Despite having a profitable year so far, the owner of Regency Square has decided it can’t afford to keep the West End mall.
Michigan-based Taubman Centers announced this week in its third quarter financial statements that it would stop making payments on the mall’s mortgage, which is set to come due in November 2011 with a balance of $73 million. Taubman has owned the mall for 13 years.
By Taubman’s accounting, the mall is underwater. In September 2009, the company wrote down the mall’s value 65 percent to $30 million from around $85 million. (Read more about this here.)
The company reported a year-to-date profit of $8.5 million compared with a more than $138 million loss the year before.
The company had renovated the mall over the past couple of years, including a major expansion of the Forever 21 clothing store.
“We had hoped that the significant investment that we made over the past few years to remerchandise the shopping center with new tenants would have made an impact on sales, however the center continues to struggle,” said Karen MacDonald, spokeswoman for the company.
MacDonald said that the mall did not generate enough cash flow to cover interest on the loan, which is primarily held by the Bank of America. The interest rate was 6.75 percent, she said.
“We did not anticipate the saturation of retail in the Richmond market, coupled with the economic conditions and the effect it has had on the moderate customer,” she said.
MacDonald also said she doesn’t expect the move to affect the company’s ability to raise capital in the future.
“We believe that our lenders will see this as a prudent, necessary decision under the circumstances,” MacDonald said.
The company, which also owns Stony Point Fashion Park and several other shopping centers across the country, acquired Regency in 1997 for $82.5 million. At that time the mall was one of the region’s most popular shopping destinations, but the retail landscape has changed dramatically.
Brian Glass, a retail broker for Grubb & Ellis | Harrison & Bates, said the news is not surprising.
“The successful lifespan of a regional mall is somewhere in the 35-year range,” Glass said.
Regency was built in 1975.
Glass said that Taubman might have sealed the fate of Regency when it built Stony Point on the other side of the river.
“It started with the two new malls opening.

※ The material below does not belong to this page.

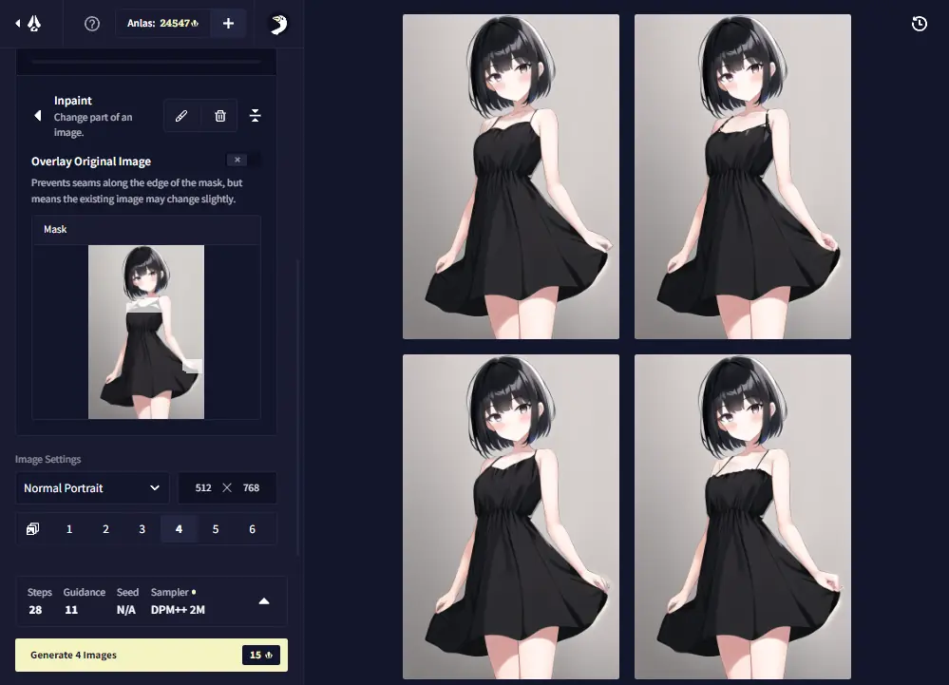Click the image count stack icon
This screenshot has height=685, width=949.
[33, 529]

Some people on Southside gravitated toward Stony Point, and people on the West End got pulled the other way to Short Pump [Town Center],” Glass said.
It is a pattern that Richmond has seen before. Glass pointed to Cloverleaf as a mall that slowly declined following the opening Chesterfield Town Center and Southpark Mall in the same vicinity.
Glass said Regency still has a good mix of tenants and isn’t going away anytime soon. In the future it will probably take on more atypical mall tenants, such as a supermarket or deep-discount retail store, while the newer malls attract higher-end shops.
Rob Black, a retail broker at CB Richard Ellis, said the mall is in pretty good shape.
“I think it would be a great center to rehab. I think it’s a great site for a lot of different uses,” Black said.
If the bank does eventually repossess the property, Black doesn’t think they would have too hard of a time finding a buyer.
“It is still a good mid-market mall,” Black said.
Vacancy had also improved since the beginning of the recession according to quarterly visits by BizSense. Only 10 percent of the malls storefronts were unoccupied as of July, compared with more than 20 percent in the spring of 2008.